** SOURCE TEXT **
□ □ □ □ □ □ □

GROSS DOMESTIC PRODUCT_ One of the few human events that will bring tears to your eyes is news that the GDP exceeded the best-reported quarterly projections. GDP is the nation’s report card and it grades our productivity. Bask in positive results but never let them lull you into complacency, and watch them closely for warning signs. Complacency is a slippery slope, and a sliding GDP, unchallenged, can accelerate toward recession before you know it. Be ever vigilant. And always react immediately to a slumping GDP. Do your part. Do whatever you must to drive your employees to higher levels of productivity. Use layoffs to get rid of dead wood if you must, and any time GDP slumps for two consecutive quarters, it is mandatory that you rewrite your fundamental business plan.

On the other hand, a glowing GDP should be cause for celebration. Educate consumers to appreciate the deep significance of a winning GDP in their lives. It is not just a number. It is a grade. GDP is a measure of personal worth, the worth of the workers whose effort or lack of effort helped create the number; the worth of consumers whose spending or lack of spending helped create the number; the worth of the nation at large, whose care or lack of caring contributed to the number.

In the same way that a religious person who meets the highest standards of behavior achieves a state of religious grace, good workers and consumers, as well as CEOs, can achieve a state of economic grace. Join together with friends and workers to celebrate the light of a robust and growing GDP confident that you have done all you can to ensure a comfortable future. Like Christians waiting for The Rapture, we are all in this together.

□ □ □ □ □ □ □

** LISTED ENTRIES **
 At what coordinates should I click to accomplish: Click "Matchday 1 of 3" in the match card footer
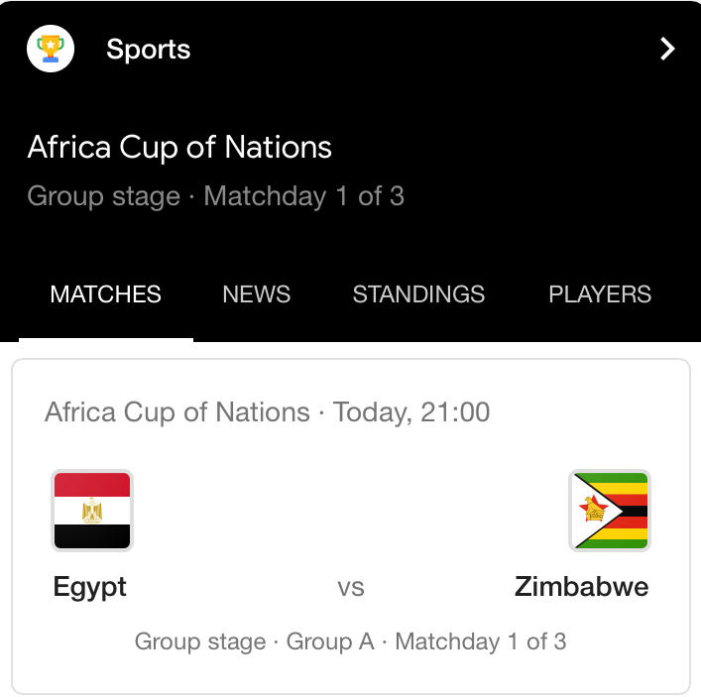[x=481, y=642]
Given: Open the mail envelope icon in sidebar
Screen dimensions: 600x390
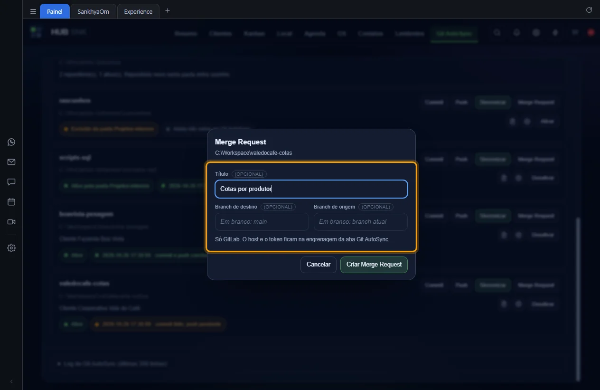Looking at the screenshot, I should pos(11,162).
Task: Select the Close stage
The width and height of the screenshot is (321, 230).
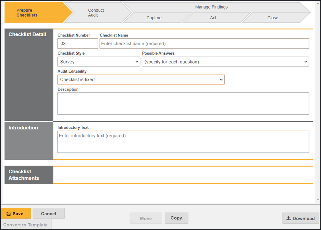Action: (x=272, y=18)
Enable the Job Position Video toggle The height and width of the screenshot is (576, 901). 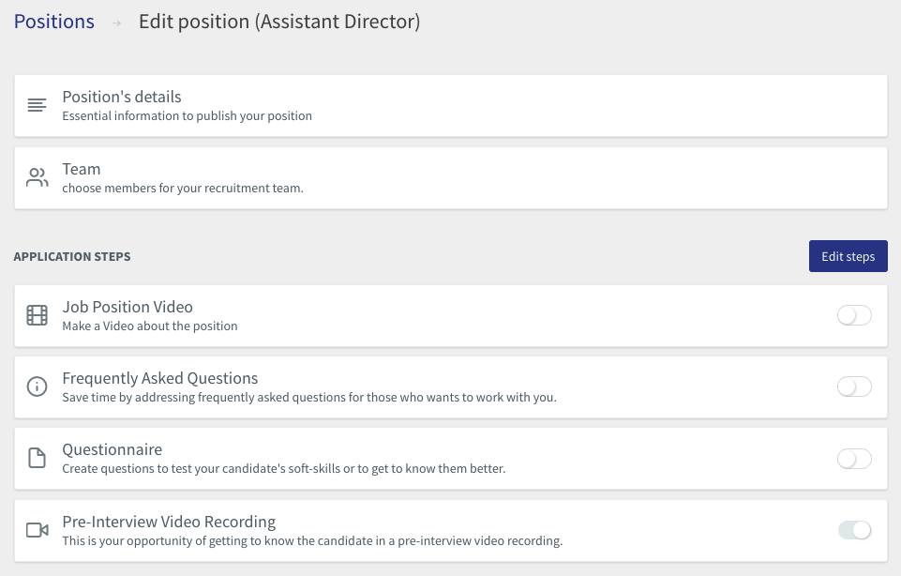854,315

□ □ □ □ □ □ □

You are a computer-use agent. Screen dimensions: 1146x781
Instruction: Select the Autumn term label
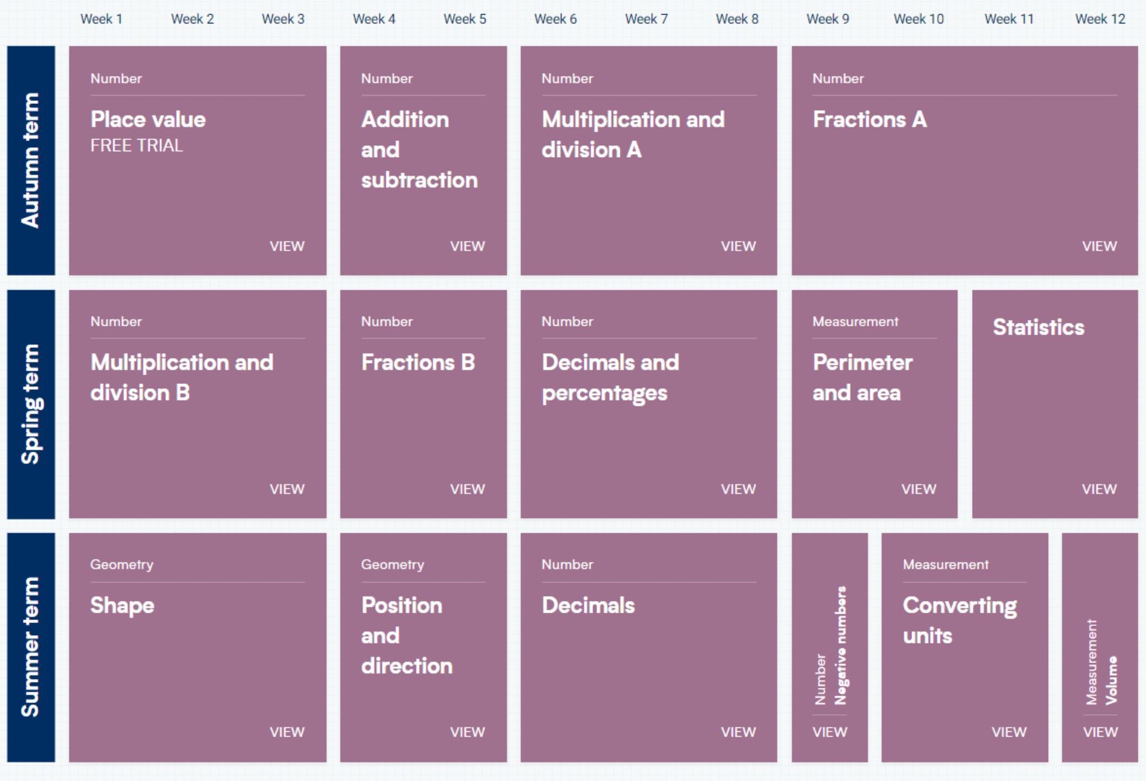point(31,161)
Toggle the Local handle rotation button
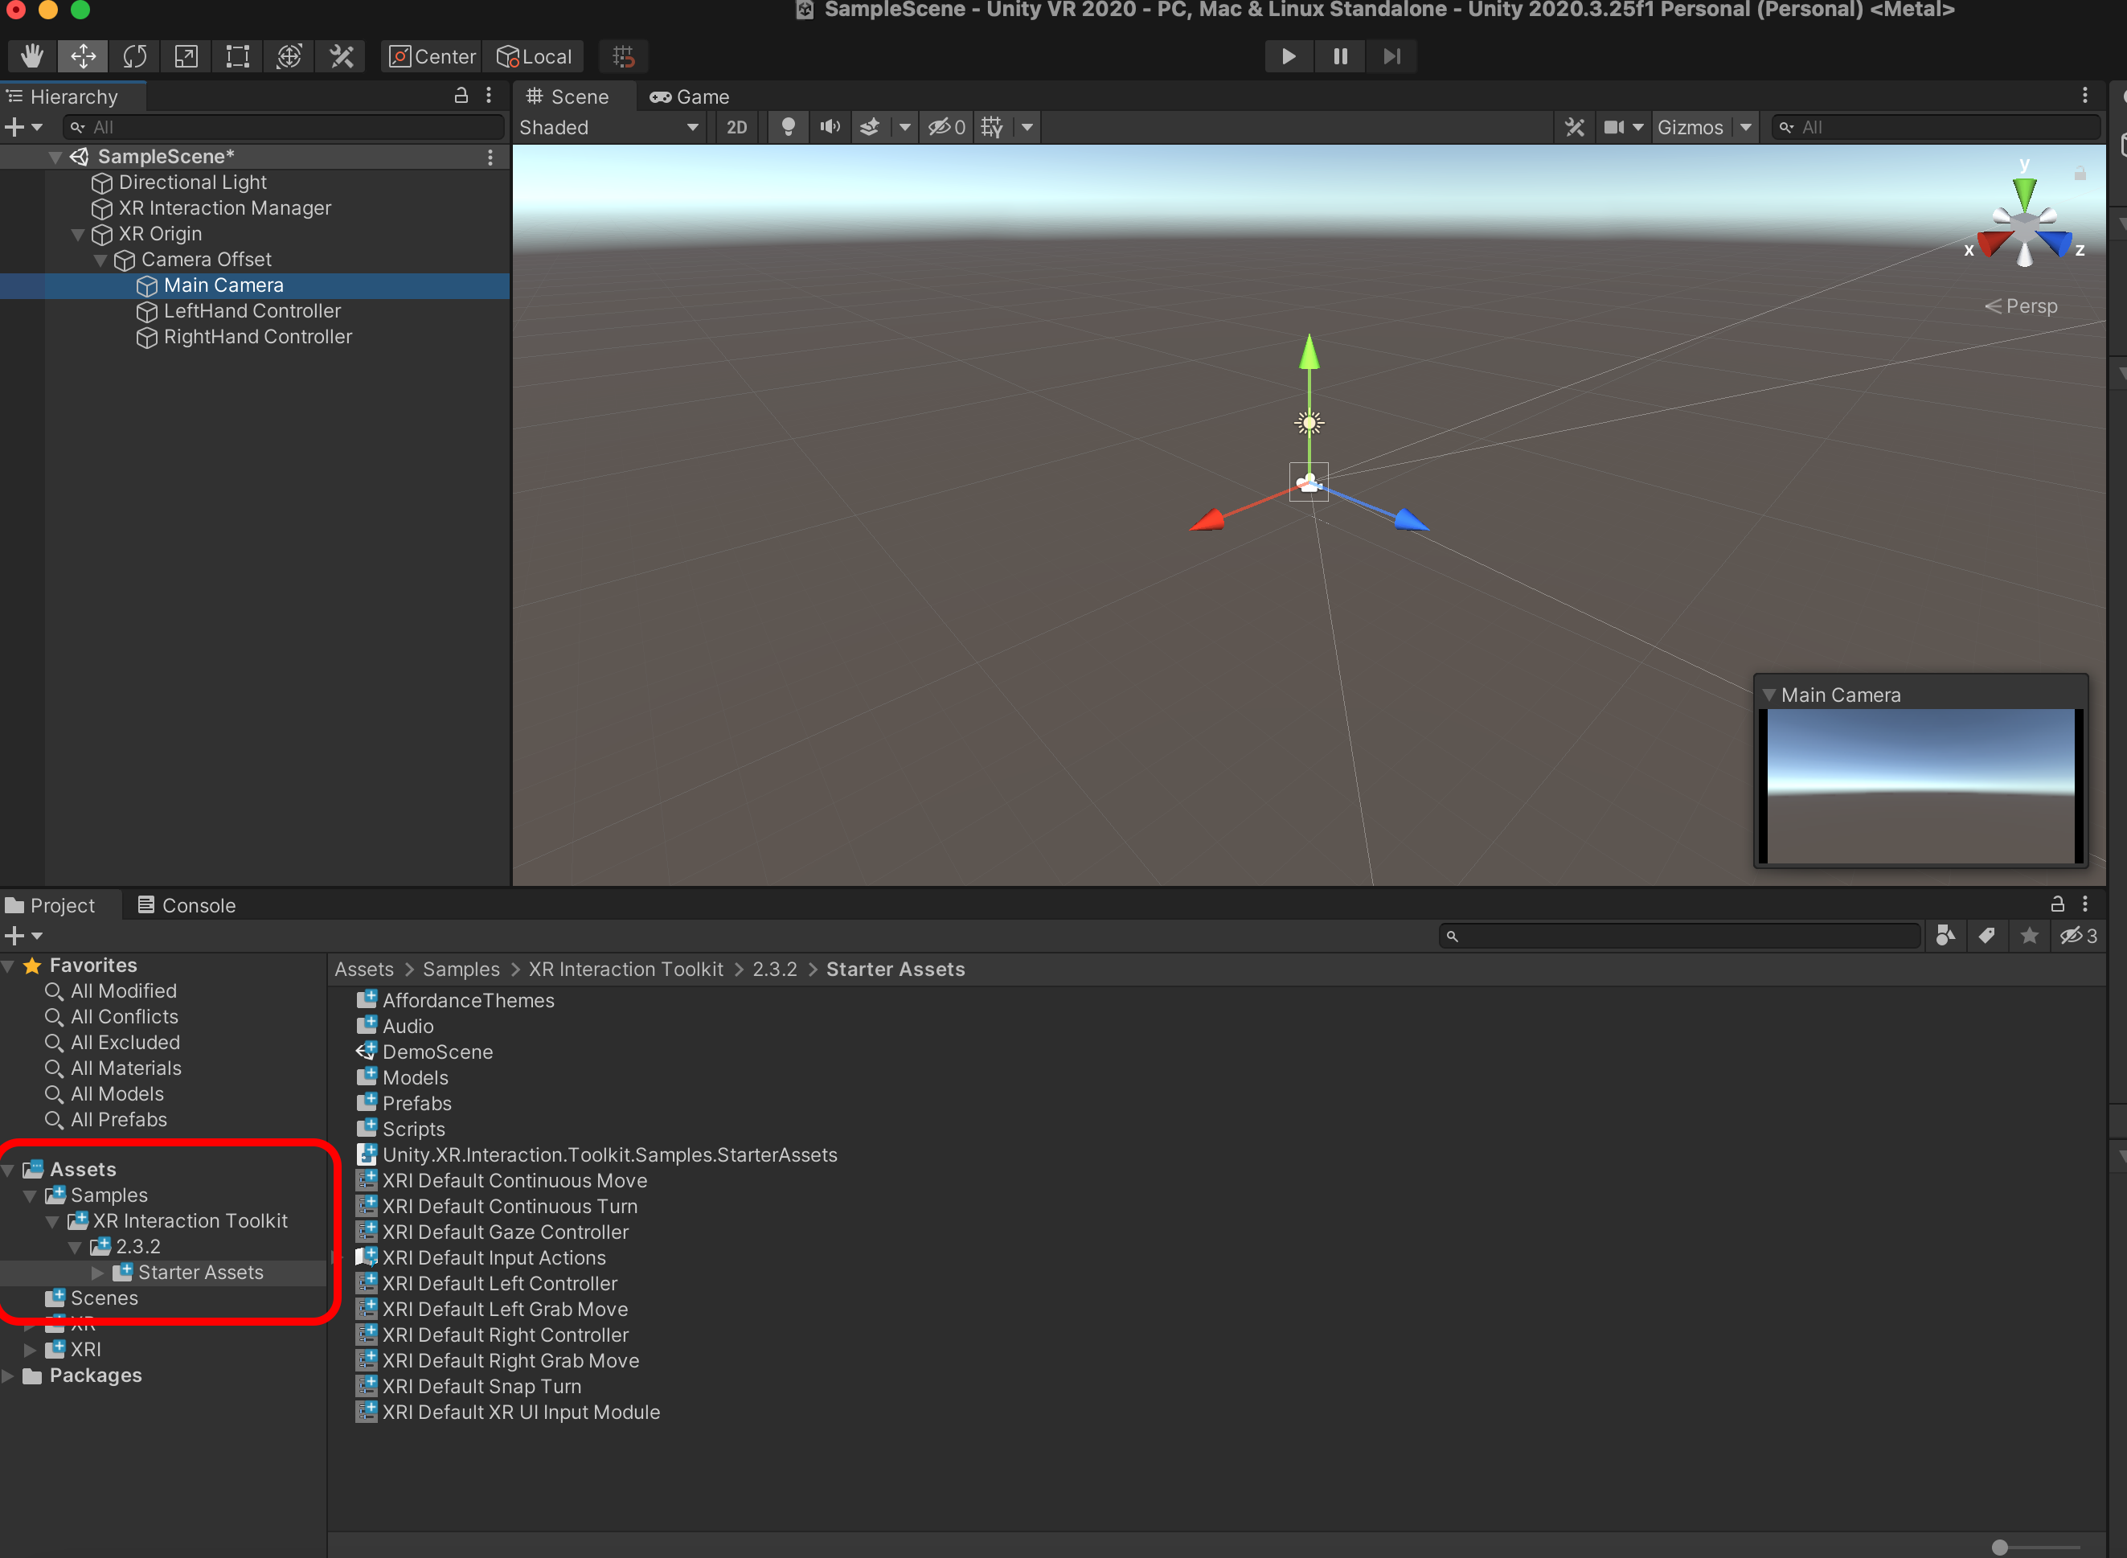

□ □ □ □ □ □ □

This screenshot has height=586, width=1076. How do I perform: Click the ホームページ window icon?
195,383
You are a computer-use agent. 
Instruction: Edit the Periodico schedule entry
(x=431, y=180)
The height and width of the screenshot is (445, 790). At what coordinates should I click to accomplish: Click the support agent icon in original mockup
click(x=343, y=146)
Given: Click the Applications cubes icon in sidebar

□ □ □ □ □ □ □

** THE TASKS **
(A) In the text on gross domestic product, what is mandatory any time GDP slumps for two consecutive quarters?
(B) How would you translate this sentence from the text on gross domestic product into Spanish: "GDP is the nation’s report card and it grades our productivity."

** RESPONSE LIST **
(A) You must rewrite your fundamental business plan.

(B) El PIB es la boleta de calificaciones de la nación y califica nuestra productividad.